Data shows that the development of rice prices in Indonesia tends to increase from year to year. In fact, when compared to rice importing countries, such as the Philippines, Bangladesh, China, and Vietnam, the price of Indonesian rice is the most expensive in the world.

Based on data from the Food and Agriculture Organization (FAO), as of June 2011 the average retail price of rice in Indonesia was US$ 1.04 per kilogram. At the same time, the price in Manila is US$ 0.69 per kilogram; Bangladesh US$ 0.38 per kilogram; China based on the average price in 50 cities for second quality rice at the retail level slightly below Indonesia, US$ 0.83 per kilogram; and Vietnam only US$ 0.41 per kilogram. Meanwhile, the price of rice in Thailand as the country of origin for Indonesian imports is US$ 0.44 per kilogram.

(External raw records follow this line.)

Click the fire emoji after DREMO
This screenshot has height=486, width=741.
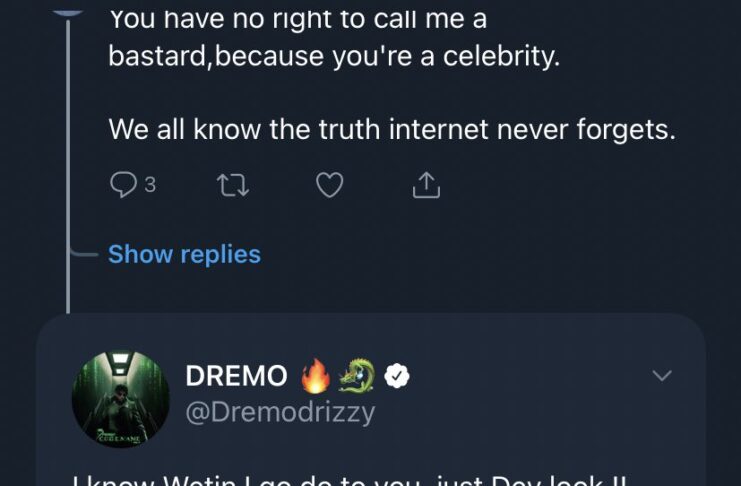click(x=315, y=376)
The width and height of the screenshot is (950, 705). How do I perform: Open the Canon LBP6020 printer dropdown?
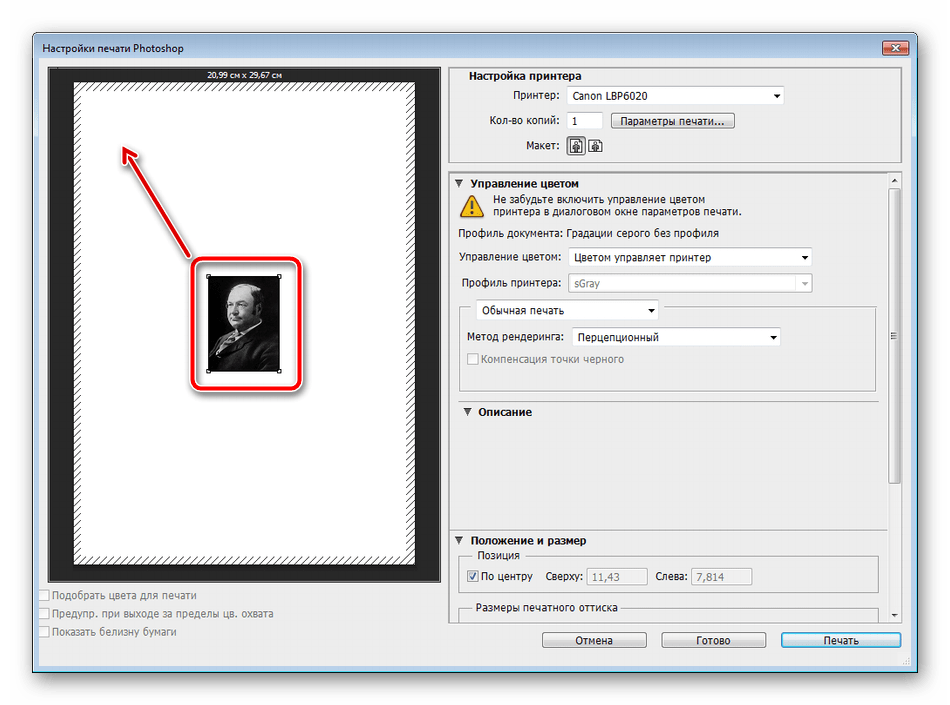pos(676,96)
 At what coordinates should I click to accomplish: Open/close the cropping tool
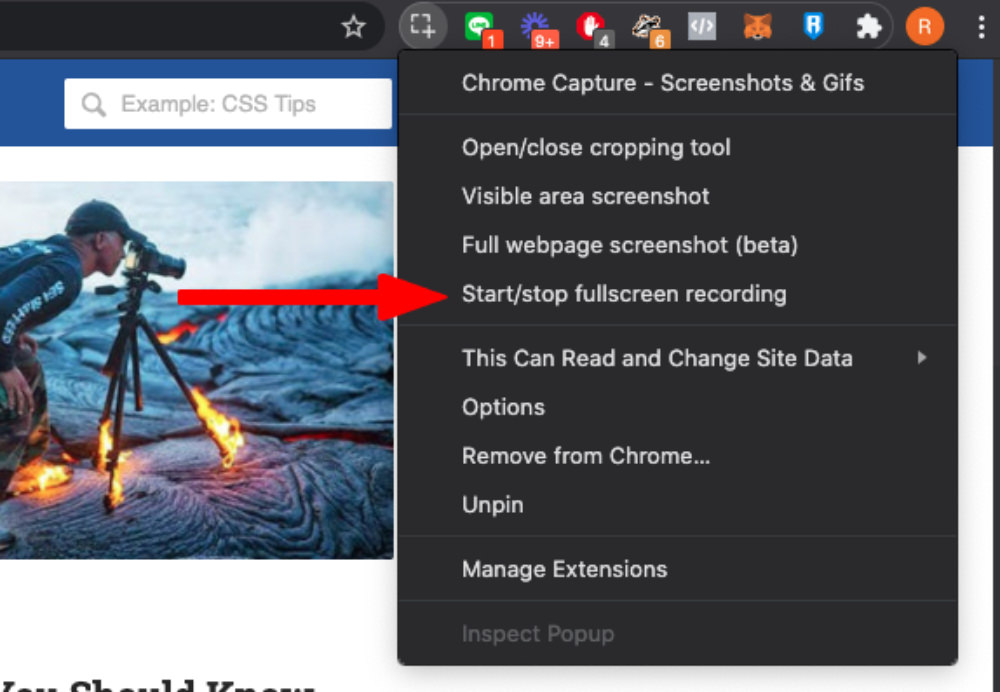pyautogui.click(x=596, y=147)
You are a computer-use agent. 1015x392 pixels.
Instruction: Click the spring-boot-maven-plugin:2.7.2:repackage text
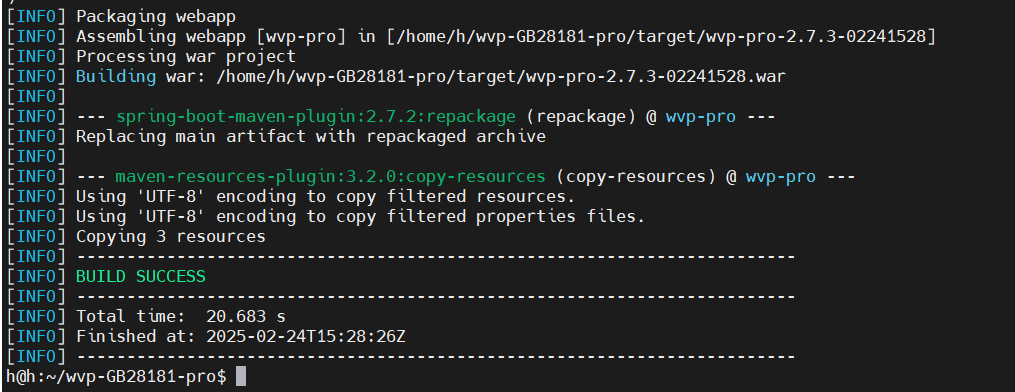click(316, 117)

On the other hand, in 2010 and 2011, when the government imported rice, the domestic price of rice actually soared. The domestic rice price in 2010 reached US$ 1.01 per kilogram and in 2011 (June) it rose to US$ 1.09 per kilogram. In fact, the price of rice in Thailand in 2010 was very cheap, US$ 0.45 per kilogram and in 2011 (June) it fell to US$ 0.43 per kilogram. Prices rose due to reduced supply and the influence of weather which hampered the drying process of grain. The high price of grain and rice was influenced by the minimal number of harvests in the rice-producing areas.

The Country Is Hugely Lost
The too high disparity between the price of rice in Thailand as the country of origin of Indonesian rice imports and the price of rice in the country shows the failure of the rice import policy objective. By comparing the cheaper price of imported rice, the domestic price of rice should be cheaper. However, in fact, the price of rice in Indonesia is actually the most expensive in the world.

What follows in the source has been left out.